= WHAT THIS TASK INVOLVES =
When a line of the listing below has the string "agent" in it, copy that line.

= WORKING DATA =
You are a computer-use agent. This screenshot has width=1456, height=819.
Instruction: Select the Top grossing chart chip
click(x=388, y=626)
--
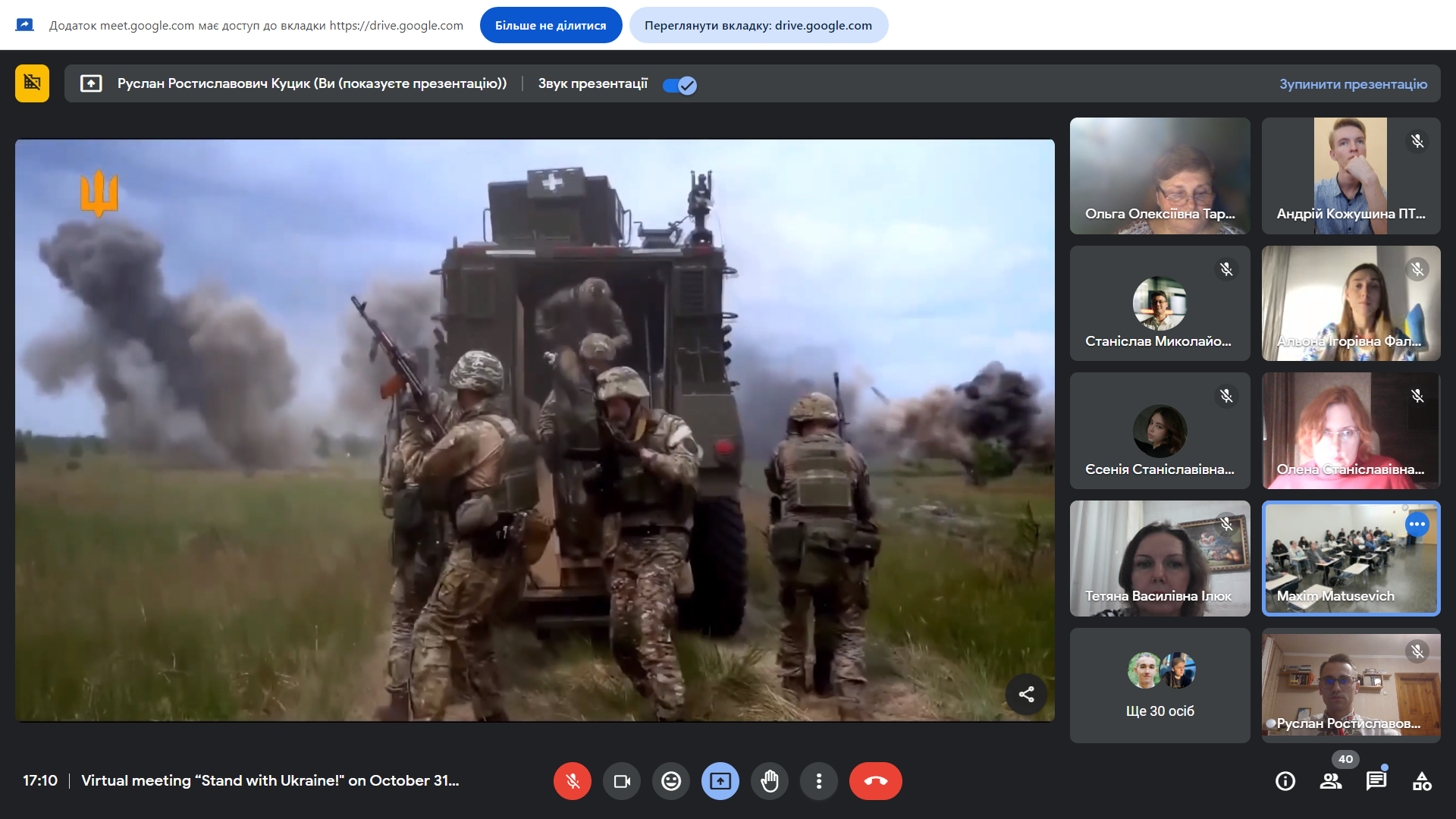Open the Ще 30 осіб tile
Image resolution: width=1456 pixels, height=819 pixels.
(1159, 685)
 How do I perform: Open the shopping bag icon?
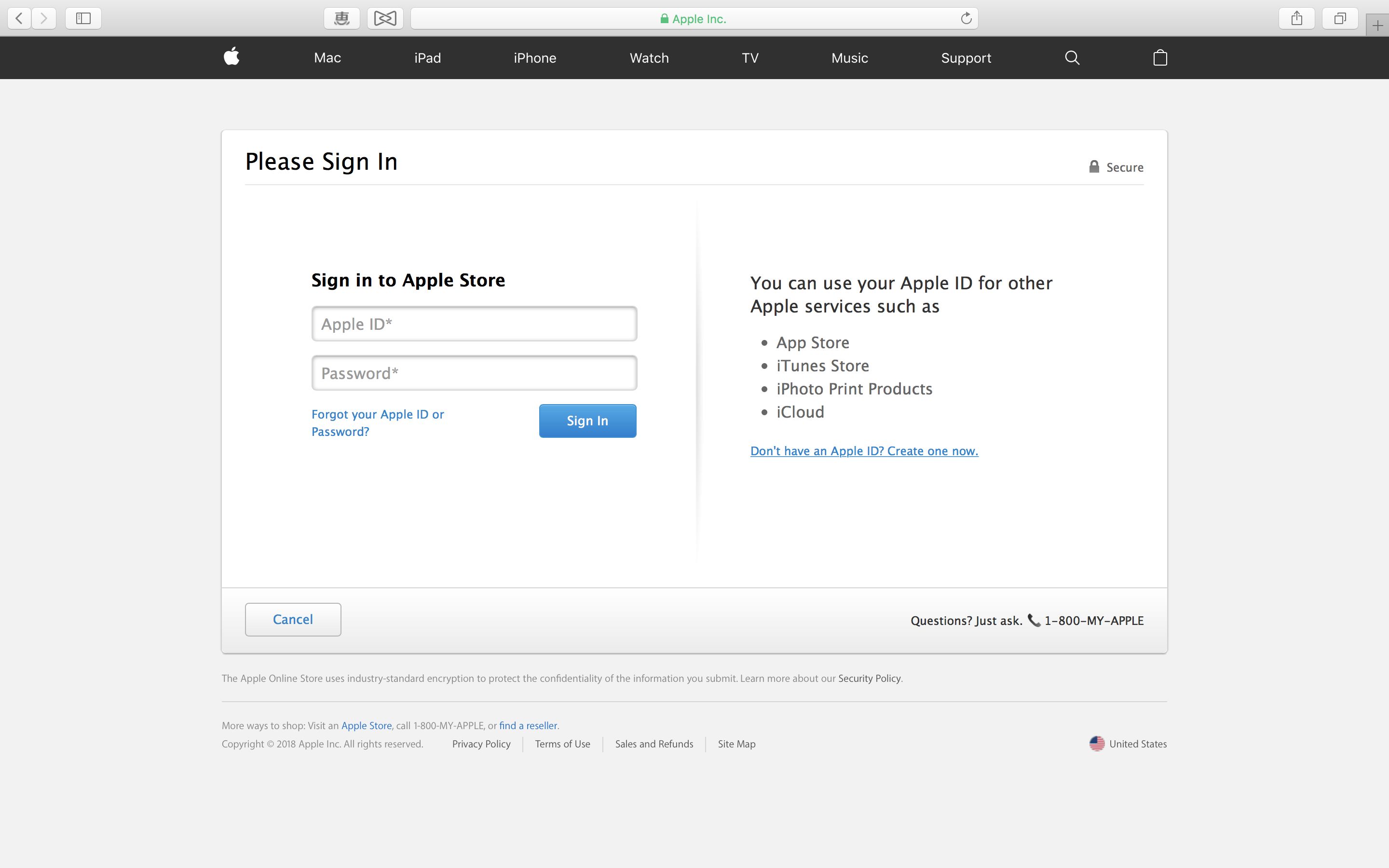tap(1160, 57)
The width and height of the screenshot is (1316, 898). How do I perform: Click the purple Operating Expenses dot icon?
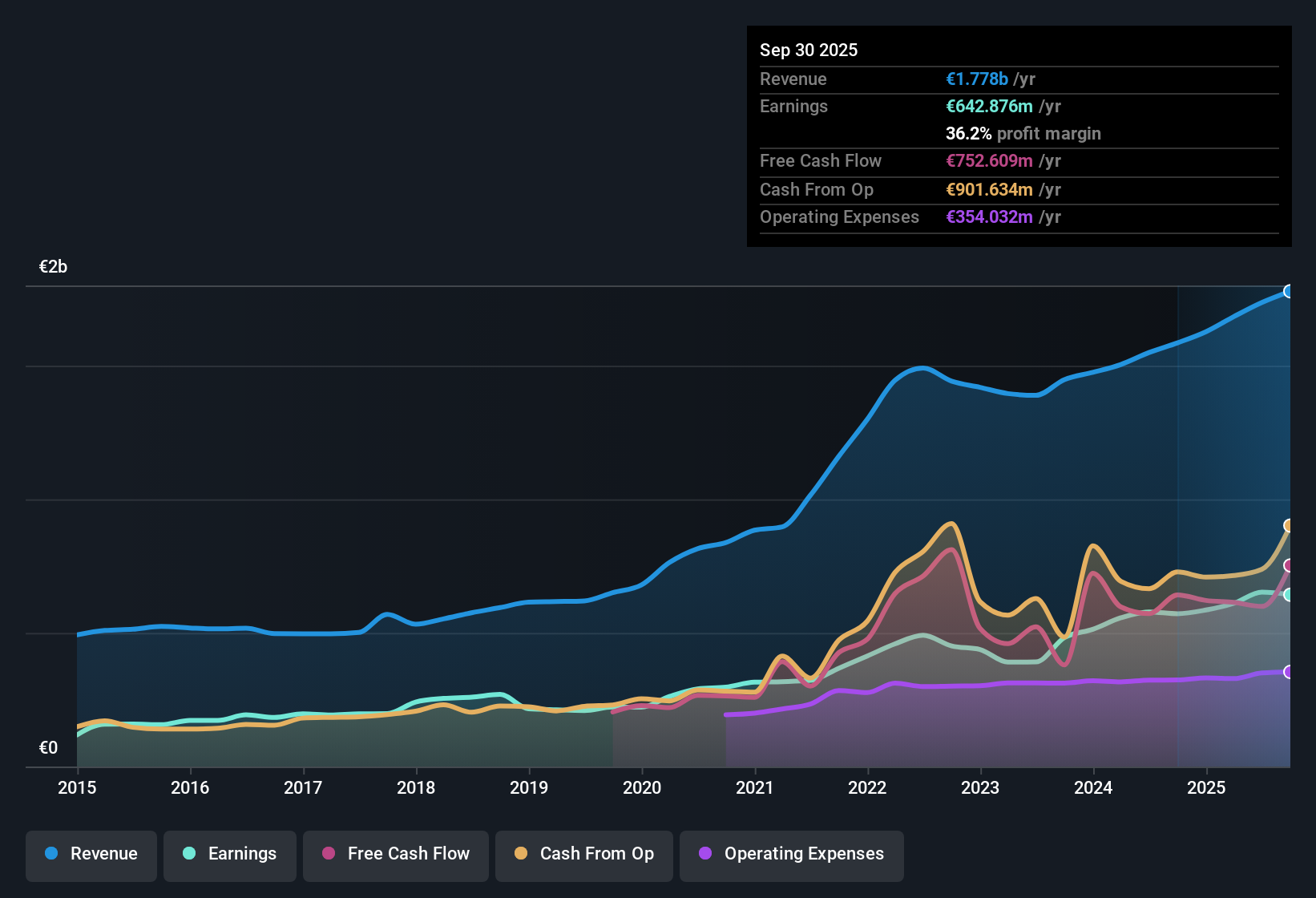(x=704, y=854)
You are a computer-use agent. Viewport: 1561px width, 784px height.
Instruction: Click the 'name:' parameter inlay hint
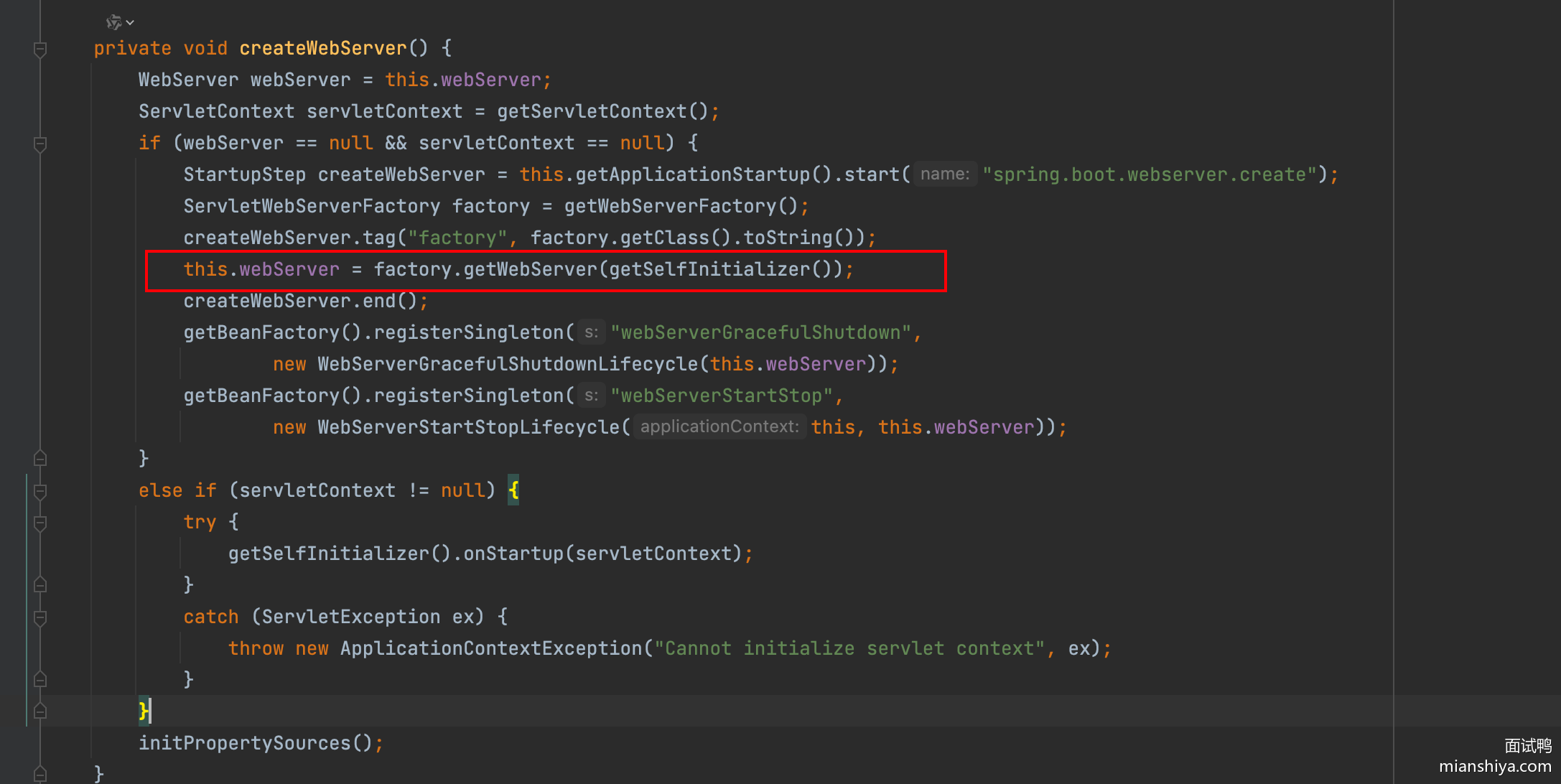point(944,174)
* * *
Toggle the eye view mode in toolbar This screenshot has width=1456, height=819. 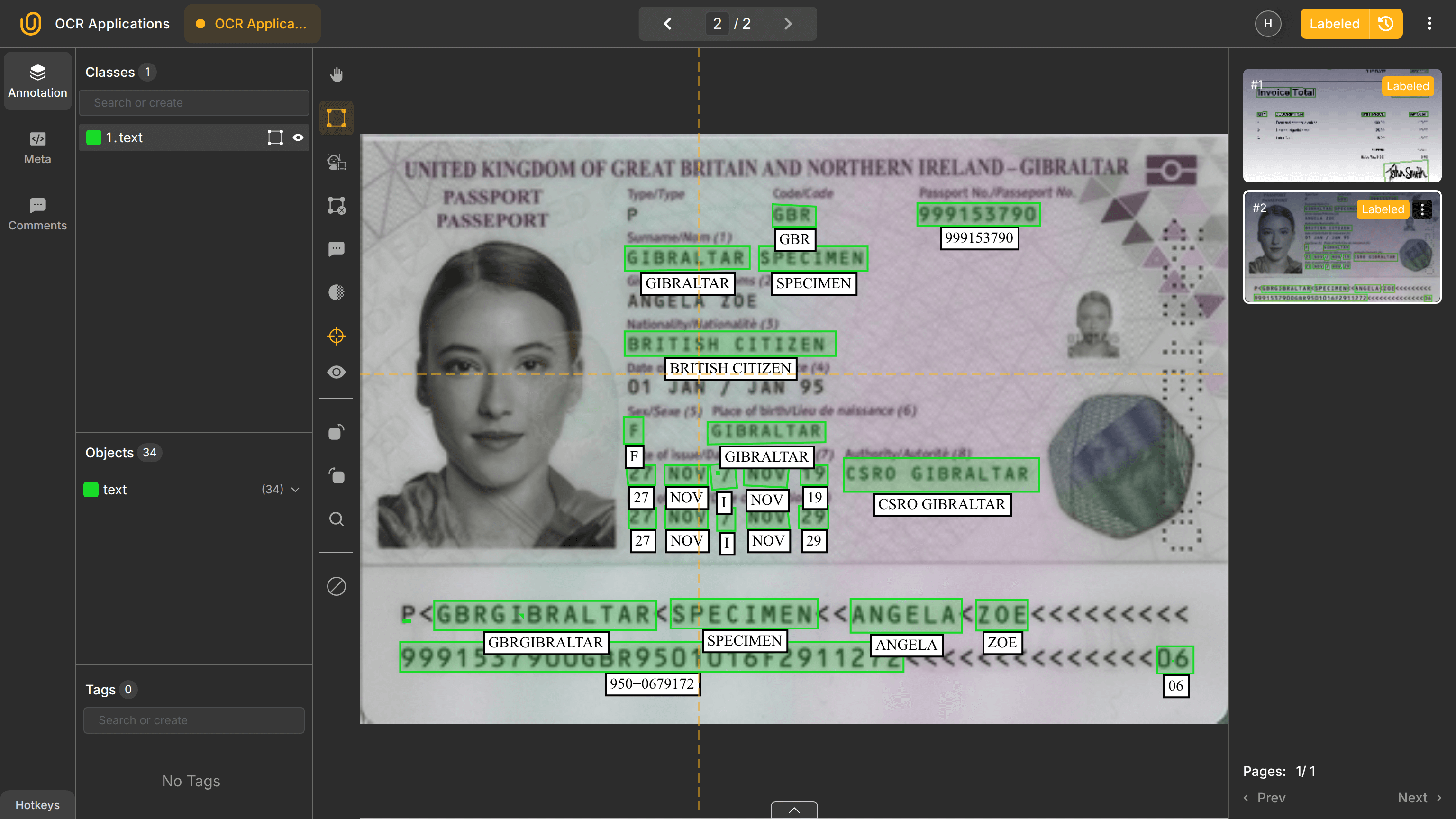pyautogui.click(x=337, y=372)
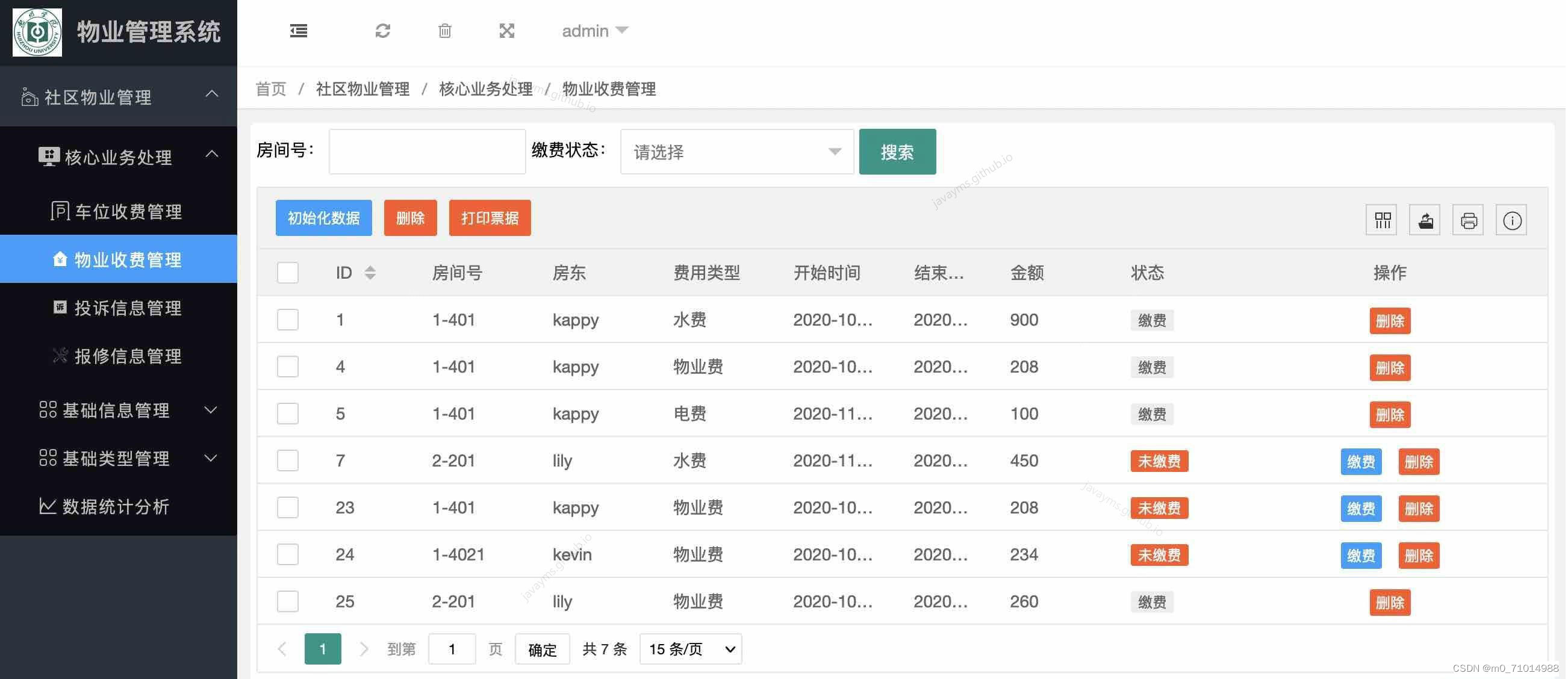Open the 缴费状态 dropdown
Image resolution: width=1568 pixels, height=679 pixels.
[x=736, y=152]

= ANSWER =
You are a computer-use agent. This screenshot has width=1456, height=819.
You are a computer-use agent. Viewport: 1561px width, 784px height.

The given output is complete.